Original generation: ['marina bay sands, singapore']
HF generation: ['marina bay sands, singapore']
So this only passes if I update the layer_norm_eps
of the vision encoder's config.
@yuanze1024 can you try by updating model.config.vision_config.layer_norm_eps = 1e-6
after instantiating the model, but before generating?
Update; I've also tested it using your image, and the following prompts:
Original generation: ['a 3d model of a wicker chair on a black background']
HF generation: ['a 3d model of a wicker chair on a black background']
Original generation: ['chair']
HF generation: ['chair']
Original generation: ['it is a wicker chair']
HF generation: ['it is a wicker chair']
However note that all of this is with the conversion script. I will now double check whether the same can be done with the HF models which are available on the hub.
And by the way, you can't use torch.float16
for Flan-T5 checkpoints as those were pre-trained using bfloat16
. You can cast to bfloat16
, though:
from PIL import Image
import requests
from transformers import Blip2Processor, Blip2ForConditionalGeneration
import torch
device = "cuda" if torch.cuda.is_available() else "cpu"
processor = Blip2Processor.from_pretrained("Salesforce/blip2-flan-t5-xl")
model = Blip2ForConditionalGeneration.from_pretrained(
"Salesforce/blip2-flan-t5-xl", torch_dtype=torch.bfloat16
)
model.to(device)
url = "https://user-images.githubusercontent.com/50018861/252267123-a49ec5be-d964-4760-9ef5-3f006a353720.png"
image = Image.open(requests.get(url, stream=True).raw)
prompt = "Question: what is the structure and geometry of this chair?"
inputs = processor(images=image, text=prompt, return_tensors="pt").to(device, torch.bfloat16)
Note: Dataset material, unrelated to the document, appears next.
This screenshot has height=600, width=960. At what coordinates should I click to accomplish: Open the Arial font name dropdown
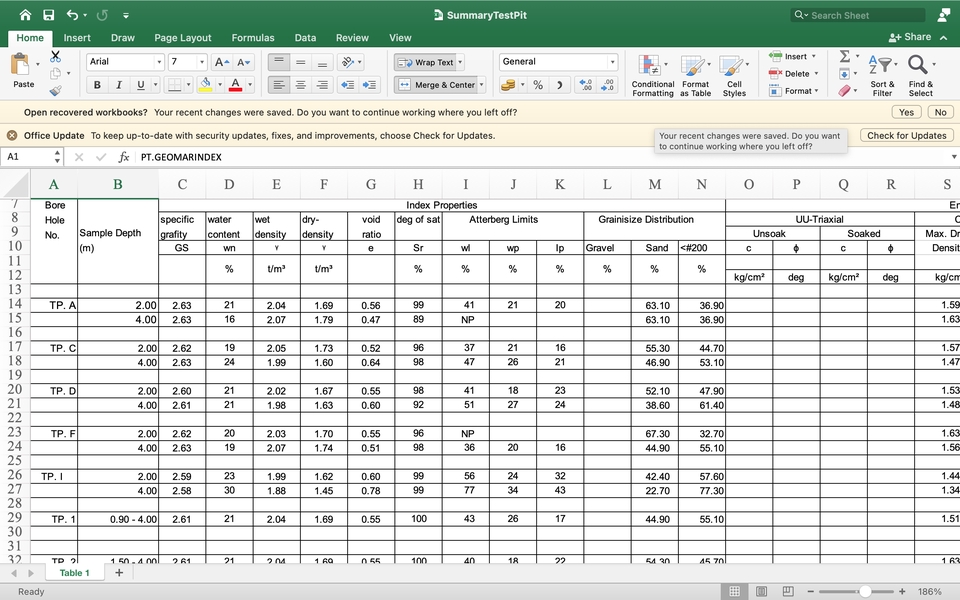pos(157,62)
generated_ids = model.generate(**inputs,
do_sample=True,
num_beams=5,
max_length=30,
min_length=1,
top_p=0.9,
repetition_penalty=1.0,
length_penalty=1.0,
temperature=1,
)
generated_text = processor.batch_decode(generated_ids, skip_special_tokens=True)[0].strip()
print(generated_text)
Hey @NielsRogge, thank you for your help and forgive me for not replying in time.
To be clear in the first place, I'm using the HF ckpt here(https://huggingface.co/Salesforce/blip2-flan-t5-xxl/tree/main) and LAVIS ckpt https://storage.googleapis.com/sfr-vision-language-research/LAVIS/models/BLIP2/blip2_pretrained_flant5xxl.pth, not convert it on my own. I will do it if necessary...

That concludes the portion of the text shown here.